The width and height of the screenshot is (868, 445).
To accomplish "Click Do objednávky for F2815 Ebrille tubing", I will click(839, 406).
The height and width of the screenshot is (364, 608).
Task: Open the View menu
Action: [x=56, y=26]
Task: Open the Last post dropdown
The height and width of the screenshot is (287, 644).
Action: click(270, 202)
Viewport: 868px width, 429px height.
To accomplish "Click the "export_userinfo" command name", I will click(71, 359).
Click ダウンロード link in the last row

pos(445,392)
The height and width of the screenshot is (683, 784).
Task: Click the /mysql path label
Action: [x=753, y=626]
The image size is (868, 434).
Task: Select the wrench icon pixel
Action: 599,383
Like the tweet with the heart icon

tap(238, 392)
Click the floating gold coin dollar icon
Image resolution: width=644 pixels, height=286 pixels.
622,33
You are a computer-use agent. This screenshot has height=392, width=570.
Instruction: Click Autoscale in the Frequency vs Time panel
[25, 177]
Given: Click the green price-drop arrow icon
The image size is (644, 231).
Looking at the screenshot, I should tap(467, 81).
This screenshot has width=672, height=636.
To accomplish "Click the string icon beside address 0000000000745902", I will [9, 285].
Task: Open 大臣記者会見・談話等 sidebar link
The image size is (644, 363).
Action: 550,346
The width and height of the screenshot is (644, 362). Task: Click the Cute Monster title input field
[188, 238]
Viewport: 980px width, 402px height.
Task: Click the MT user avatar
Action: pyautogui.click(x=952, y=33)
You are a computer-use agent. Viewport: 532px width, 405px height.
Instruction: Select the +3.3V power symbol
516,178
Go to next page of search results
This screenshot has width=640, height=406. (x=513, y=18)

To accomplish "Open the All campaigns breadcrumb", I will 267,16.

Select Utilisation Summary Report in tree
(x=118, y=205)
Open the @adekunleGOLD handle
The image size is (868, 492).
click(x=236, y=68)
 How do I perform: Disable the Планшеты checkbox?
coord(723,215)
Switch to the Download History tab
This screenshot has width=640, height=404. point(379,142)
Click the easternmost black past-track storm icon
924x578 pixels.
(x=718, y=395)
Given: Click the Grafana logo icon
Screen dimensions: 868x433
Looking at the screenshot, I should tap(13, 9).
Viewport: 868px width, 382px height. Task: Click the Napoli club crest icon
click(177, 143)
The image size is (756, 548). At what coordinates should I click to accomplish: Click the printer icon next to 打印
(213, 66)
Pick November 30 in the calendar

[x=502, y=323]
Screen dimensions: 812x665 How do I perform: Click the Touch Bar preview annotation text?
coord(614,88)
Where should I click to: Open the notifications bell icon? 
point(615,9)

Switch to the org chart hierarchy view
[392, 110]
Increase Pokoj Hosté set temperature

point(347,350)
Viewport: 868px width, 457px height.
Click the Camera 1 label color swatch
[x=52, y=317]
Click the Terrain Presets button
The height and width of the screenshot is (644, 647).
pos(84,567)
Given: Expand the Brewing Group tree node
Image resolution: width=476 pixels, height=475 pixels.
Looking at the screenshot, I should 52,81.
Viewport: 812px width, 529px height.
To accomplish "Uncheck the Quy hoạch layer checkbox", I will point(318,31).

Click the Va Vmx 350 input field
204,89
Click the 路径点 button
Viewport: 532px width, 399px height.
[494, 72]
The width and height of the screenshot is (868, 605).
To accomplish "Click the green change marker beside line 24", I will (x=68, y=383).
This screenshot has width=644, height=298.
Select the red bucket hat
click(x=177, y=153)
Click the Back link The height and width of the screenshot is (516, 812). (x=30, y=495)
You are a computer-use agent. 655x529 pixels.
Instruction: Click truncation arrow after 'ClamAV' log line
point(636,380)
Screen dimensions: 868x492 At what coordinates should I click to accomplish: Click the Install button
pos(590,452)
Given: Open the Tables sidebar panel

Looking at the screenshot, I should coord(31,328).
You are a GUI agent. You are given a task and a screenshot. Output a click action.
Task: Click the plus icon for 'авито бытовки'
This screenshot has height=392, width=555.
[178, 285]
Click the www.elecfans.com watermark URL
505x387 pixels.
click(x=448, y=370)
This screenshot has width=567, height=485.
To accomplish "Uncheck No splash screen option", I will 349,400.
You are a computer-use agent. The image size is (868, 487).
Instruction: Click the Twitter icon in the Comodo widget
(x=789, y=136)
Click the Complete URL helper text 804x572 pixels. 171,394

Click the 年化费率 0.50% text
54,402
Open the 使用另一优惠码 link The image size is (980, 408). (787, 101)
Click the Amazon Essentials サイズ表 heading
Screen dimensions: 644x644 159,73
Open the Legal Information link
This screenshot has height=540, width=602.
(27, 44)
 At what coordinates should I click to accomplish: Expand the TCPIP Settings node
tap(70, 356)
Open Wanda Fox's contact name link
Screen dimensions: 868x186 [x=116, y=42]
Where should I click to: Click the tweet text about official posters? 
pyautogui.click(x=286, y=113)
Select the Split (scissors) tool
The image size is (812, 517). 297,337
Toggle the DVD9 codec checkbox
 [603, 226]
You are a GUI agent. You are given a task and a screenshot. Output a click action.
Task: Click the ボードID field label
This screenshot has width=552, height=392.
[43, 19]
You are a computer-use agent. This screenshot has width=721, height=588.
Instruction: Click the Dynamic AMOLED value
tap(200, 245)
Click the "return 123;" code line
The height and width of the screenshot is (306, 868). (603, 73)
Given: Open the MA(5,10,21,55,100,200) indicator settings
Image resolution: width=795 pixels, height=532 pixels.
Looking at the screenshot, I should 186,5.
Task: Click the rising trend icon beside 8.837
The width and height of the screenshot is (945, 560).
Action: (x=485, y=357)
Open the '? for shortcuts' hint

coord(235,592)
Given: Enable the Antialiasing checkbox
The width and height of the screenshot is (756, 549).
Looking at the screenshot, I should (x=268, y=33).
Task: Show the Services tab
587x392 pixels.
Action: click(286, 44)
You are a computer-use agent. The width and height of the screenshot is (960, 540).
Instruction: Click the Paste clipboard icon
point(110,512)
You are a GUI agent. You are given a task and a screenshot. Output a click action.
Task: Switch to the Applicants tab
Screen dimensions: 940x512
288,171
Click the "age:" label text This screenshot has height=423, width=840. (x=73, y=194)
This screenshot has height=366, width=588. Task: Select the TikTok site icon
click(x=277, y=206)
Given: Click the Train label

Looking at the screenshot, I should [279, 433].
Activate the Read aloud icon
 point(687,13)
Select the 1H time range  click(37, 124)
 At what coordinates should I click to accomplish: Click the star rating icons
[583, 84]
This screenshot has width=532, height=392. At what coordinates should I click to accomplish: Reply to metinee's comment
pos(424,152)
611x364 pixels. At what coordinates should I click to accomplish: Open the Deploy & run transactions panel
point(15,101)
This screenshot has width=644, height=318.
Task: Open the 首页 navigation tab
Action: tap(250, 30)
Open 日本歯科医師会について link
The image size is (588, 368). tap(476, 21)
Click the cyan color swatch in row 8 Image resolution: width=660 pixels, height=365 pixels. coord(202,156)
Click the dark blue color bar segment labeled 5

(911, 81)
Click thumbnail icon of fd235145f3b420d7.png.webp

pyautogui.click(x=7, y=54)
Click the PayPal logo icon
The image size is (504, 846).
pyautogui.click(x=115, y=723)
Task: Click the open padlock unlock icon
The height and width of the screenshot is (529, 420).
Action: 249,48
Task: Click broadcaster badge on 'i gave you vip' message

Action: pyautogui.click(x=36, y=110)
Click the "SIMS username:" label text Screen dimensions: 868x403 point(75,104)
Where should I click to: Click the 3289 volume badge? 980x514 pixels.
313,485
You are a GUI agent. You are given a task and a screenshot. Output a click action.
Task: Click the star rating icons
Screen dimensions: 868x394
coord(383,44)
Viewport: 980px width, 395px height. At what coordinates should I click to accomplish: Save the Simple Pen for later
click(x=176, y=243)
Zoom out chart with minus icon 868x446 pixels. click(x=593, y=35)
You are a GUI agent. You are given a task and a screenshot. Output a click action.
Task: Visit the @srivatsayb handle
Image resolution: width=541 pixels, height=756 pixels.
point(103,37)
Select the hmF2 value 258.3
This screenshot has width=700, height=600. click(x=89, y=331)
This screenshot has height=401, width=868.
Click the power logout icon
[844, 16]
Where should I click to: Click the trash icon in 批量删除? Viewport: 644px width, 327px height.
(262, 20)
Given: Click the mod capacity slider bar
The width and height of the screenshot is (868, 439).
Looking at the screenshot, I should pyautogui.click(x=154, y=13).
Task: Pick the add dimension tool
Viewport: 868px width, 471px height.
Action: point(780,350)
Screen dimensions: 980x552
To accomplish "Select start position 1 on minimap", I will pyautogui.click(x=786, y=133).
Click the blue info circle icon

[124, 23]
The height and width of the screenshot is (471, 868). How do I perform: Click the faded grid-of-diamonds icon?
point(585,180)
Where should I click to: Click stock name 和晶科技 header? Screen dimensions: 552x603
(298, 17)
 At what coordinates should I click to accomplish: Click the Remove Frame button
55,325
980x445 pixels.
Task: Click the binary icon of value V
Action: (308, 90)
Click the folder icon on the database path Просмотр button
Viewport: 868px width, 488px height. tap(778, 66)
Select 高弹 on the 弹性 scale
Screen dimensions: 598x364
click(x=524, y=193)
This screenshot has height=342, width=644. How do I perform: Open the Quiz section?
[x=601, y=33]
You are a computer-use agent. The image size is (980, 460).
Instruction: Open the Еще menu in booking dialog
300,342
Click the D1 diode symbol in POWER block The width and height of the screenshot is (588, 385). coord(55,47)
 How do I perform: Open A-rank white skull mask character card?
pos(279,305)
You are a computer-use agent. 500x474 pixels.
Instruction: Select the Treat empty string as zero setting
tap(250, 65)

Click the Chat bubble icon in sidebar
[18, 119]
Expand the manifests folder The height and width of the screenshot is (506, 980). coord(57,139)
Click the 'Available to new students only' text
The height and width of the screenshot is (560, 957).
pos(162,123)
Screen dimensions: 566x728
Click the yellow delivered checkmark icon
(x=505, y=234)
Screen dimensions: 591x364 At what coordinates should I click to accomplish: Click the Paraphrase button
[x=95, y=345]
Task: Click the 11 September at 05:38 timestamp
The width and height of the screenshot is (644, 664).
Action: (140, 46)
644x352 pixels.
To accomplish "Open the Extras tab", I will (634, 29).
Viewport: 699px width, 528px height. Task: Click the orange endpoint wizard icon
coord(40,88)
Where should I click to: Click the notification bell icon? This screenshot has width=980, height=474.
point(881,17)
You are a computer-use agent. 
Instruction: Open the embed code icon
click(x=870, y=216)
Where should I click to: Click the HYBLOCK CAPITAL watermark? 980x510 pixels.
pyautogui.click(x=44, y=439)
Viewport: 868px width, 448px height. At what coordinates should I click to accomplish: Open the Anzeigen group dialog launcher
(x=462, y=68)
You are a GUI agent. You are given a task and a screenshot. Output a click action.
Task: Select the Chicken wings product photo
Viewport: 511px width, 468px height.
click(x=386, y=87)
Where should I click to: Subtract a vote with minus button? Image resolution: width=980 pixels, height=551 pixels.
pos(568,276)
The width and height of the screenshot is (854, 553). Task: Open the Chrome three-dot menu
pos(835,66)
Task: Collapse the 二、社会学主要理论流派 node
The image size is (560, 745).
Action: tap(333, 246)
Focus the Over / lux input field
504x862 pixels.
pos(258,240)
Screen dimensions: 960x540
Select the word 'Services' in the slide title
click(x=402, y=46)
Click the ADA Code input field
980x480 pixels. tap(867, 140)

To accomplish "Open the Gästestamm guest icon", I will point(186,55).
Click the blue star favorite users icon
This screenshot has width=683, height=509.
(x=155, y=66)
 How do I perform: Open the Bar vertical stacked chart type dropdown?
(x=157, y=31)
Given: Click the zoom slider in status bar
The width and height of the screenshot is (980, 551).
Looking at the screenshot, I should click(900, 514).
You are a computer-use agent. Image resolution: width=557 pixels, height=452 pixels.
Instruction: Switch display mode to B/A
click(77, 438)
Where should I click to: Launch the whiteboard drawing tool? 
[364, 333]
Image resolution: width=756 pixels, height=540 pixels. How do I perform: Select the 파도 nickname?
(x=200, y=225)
★ ★ ★ ★ ★
## Directions for this task
Give again, exactly as written, the lines running from the first line of the data above through the line that contains "Task: Open the Last post dropdown".

## Answer space
The width and height of the screenshot is (868, 445).
To accomplish "Click Do objednávky for F2815 Ebrille tubing", I will click(839, 406).
The height and width of the screenshot is (364, 608).
Task: Open the View menu
Action: [x=56, y=26]
Task: Open the Last post dropdown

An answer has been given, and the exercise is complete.